What you will do ->
(1) In the processing pipeline description, translate the sentence "The density appeared broken, and the map looked distorted (compressed and stretched)." into French.
(2) In the processing pipeline description, list every step named in the sentence that begins "I performed motion correction".
(3) According to the processing pipeline description, how many good and how many bad ab initio classes went into heterogeneous refinement?

Passage to read ->
┄┄┄┄┄┄┄┄┄┄┄┄┄┄┄┄┄┄┄┄

I realize I did not describe my exact processing pipeline earlier, so I am outlining it here in detail.
I performed motion correction, CTF estimation, and micrograph denoising. I initially carried out blob picking (60–80 Å) on a few micrographs, followed by particle extraction (192 px box size, Fourier-cropped to 48 px). After 2D classification, I used the good-looking classes for template-based picking across the entire dataset. I then removed junk particles through several rounds of 2D classification.
Next, I performed multi-class ab initio reconstruction using the good classes, and a separate multi-class ab initio using the bad 2D classes to generate decoy classes for further particle cleaning during heterogeneous refinement. I used one good and three bad ab initio classes in heterogeneous refinement. Particles from the good class were then extracted at full box size and subjected to non-uniform (NU) refinement; however, the resulting map was not satisfactory. The density appeared broken, and the map looked distorted (compressed and stretched).

┄┄┄┄┄┄┄┄┄┄┄┄┄┄┄┄┄┄┄┄

Data below ->
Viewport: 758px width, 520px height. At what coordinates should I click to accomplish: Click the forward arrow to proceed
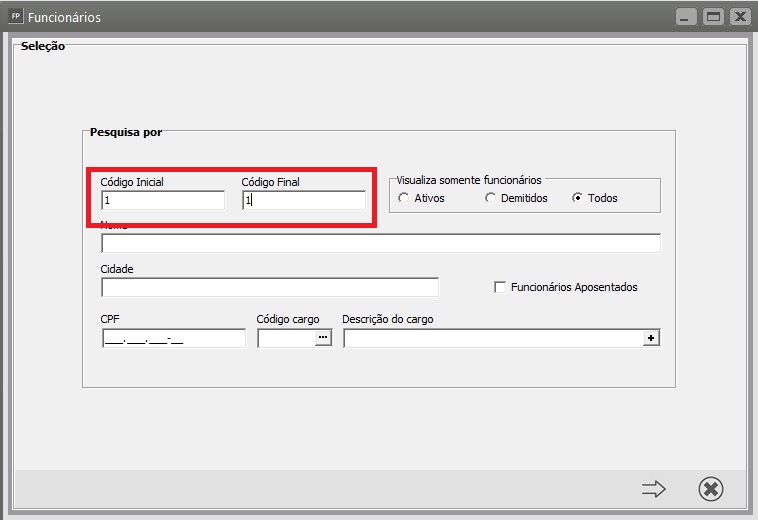pyautogui.click(x=654, y=489)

┄┄┄┄┄┄┄┄┄┄┄┄┄┄┄┄┄┄┄┄

Problem solutions ->
(1) La densité semblait fragmentée, et la carte paraissait déformée (comprimée et étirée).

(2) Motion correction, CTF estimation, micrograph denoising

(3) One good class and three bad classes.